Avant de vous présenter le nouveau roman de Philippe Huet, pourquoi ne pas s'immerger dans l'un de ses précédents dont le Pays de Caux sert de décor ?
Délaissant les brumes et l’atmosphère portuaire du Havre, décor de ses précédents romans dont Quai de l’oubli, La nuit des docks ou Cargaison mortelle, Philippe Huet nous entraîne en compagnie du journaliste Gus Masurier dans le triangle des Bermudes normand, situé entre Le Havre, Rouen et Dieppe : le Pays de Caux, cher à Guy de Maupassant et à Maurice Leblanc.
Financier, politicard, bien introduit dans certains milieux et au-dessus de tout soupçon, le Comte de Bazincourt aime à revenir parfois dans son domaine du Pays de Caux où il est un seigneur incontesté. Alors le fait de le retrouver assassiné, la veille de Noël, sur le perron de sa demeure, est pour le moins étonnant.
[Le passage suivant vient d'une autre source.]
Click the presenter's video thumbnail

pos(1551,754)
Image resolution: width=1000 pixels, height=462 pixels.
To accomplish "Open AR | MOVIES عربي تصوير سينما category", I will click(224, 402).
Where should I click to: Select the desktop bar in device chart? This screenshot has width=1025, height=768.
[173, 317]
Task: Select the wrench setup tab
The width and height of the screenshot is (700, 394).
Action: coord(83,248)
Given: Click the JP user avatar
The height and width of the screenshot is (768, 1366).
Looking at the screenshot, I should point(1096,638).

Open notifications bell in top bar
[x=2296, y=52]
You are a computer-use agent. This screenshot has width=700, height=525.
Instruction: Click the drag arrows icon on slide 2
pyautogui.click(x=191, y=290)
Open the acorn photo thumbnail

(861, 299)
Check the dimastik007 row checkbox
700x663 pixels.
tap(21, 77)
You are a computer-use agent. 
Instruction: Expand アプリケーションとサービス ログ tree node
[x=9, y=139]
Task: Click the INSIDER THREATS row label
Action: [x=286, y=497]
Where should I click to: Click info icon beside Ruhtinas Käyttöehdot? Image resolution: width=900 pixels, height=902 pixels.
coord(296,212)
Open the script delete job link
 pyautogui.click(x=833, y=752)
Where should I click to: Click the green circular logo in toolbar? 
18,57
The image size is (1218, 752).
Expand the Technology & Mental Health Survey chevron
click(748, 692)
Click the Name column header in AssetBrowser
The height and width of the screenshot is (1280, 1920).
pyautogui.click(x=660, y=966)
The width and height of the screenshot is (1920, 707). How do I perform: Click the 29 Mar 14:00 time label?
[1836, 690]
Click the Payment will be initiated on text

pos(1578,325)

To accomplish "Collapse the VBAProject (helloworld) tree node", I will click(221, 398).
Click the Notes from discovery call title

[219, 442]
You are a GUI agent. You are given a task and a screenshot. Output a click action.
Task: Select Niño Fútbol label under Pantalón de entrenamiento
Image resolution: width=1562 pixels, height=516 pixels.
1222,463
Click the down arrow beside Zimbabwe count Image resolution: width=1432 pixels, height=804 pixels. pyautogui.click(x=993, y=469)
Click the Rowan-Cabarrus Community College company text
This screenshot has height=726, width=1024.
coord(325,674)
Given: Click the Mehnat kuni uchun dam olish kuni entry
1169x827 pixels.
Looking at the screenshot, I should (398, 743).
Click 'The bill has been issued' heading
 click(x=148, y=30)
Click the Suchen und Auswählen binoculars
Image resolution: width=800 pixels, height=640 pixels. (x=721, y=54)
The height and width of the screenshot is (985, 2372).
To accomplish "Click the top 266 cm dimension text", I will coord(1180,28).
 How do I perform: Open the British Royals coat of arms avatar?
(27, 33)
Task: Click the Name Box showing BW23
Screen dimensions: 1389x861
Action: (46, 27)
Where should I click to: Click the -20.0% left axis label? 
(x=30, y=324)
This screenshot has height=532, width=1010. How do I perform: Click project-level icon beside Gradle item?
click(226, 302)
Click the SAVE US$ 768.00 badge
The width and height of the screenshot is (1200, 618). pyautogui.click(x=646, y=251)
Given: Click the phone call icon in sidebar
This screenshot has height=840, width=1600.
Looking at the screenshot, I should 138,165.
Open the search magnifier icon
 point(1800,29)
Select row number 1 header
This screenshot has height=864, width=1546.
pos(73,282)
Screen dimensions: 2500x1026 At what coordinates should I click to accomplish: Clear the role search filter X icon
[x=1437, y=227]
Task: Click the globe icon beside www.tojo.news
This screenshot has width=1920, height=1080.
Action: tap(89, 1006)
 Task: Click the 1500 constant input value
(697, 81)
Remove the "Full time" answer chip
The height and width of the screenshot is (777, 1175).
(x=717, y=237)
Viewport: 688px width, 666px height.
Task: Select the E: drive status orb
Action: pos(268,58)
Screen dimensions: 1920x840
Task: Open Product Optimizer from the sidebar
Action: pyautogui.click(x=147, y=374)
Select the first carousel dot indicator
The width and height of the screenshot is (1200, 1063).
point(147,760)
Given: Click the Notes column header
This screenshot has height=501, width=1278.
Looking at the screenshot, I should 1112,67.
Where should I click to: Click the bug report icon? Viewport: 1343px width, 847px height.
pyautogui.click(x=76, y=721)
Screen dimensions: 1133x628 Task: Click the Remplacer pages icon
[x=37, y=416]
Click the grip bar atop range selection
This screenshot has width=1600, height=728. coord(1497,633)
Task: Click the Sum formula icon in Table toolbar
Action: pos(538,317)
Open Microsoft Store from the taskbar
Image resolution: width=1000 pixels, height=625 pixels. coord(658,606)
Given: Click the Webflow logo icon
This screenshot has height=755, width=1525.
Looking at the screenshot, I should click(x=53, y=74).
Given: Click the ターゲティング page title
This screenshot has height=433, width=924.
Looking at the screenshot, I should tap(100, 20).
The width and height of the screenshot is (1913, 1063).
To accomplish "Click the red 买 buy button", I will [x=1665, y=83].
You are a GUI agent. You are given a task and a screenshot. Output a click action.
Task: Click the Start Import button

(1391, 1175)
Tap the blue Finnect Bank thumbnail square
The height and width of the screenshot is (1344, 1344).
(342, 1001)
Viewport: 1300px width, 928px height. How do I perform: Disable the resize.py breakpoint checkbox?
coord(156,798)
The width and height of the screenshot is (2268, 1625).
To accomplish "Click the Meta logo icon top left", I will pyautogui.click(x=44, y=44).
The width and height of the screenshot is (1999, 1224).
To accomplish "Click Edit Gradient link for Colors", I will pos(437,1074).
Les R.G., le procureur, le sous-préfet, les flics locaux puis ceux qui descendent de Paris pour prendre l’affaire en main, tout ce beau monde est sur les dents et n’apprécient guère l’intrusion de Masurier et de Panel, un journaliste localier, dans le paysage rural et criminel. Gus et son ami ne vont pas tarder à découvrir que sous ses habits de châtelain, de Bazincourt endossait aussi ceux d’un double pas très honnête. Mais les cadavres s’additionnent et un jeteur de sort s’amuse à s’immiscer dans le placard aux secrets.
Philippe Huet, après avoir été le chantre du Havre, vagabonde dans une région qui cache sous des dehors bonhommes, une profonde tradition de superstition. Nous sommes loin de la jovialité et de la naïveté affichée parfois dans certains films par les autochtones et dont Bourvil était le héraut. Et si Gus est si attachant dans son rôle de journaliste, c’est bien parce que Philippe Huet lui-même a exercé cette noble profession.
L’humanisme dont Gus fait preuve, son intégrité, sont les points forts de ceux qui veulent comprendre le pourquoi du comment et les journalistes sont peut-être les mieux à pouvoir le faire, à condition de ne pas être obnubilés ou d’avoir des à-priori édictés par des patrons de presse asservis par la politique. Sinon, direction le placard. La liberté de la presse existe encore, on le pense. Et comme je l’ai dit en préambule, l’ombre de Maupassant plane sur ce roman même si Philippe Huet ancre résolument le thème de ce roman dans l’époque actuelle.
Philippe HUET : Les démons du comte. Albin Michel. 276 pages. 14,70€. Mars 1999.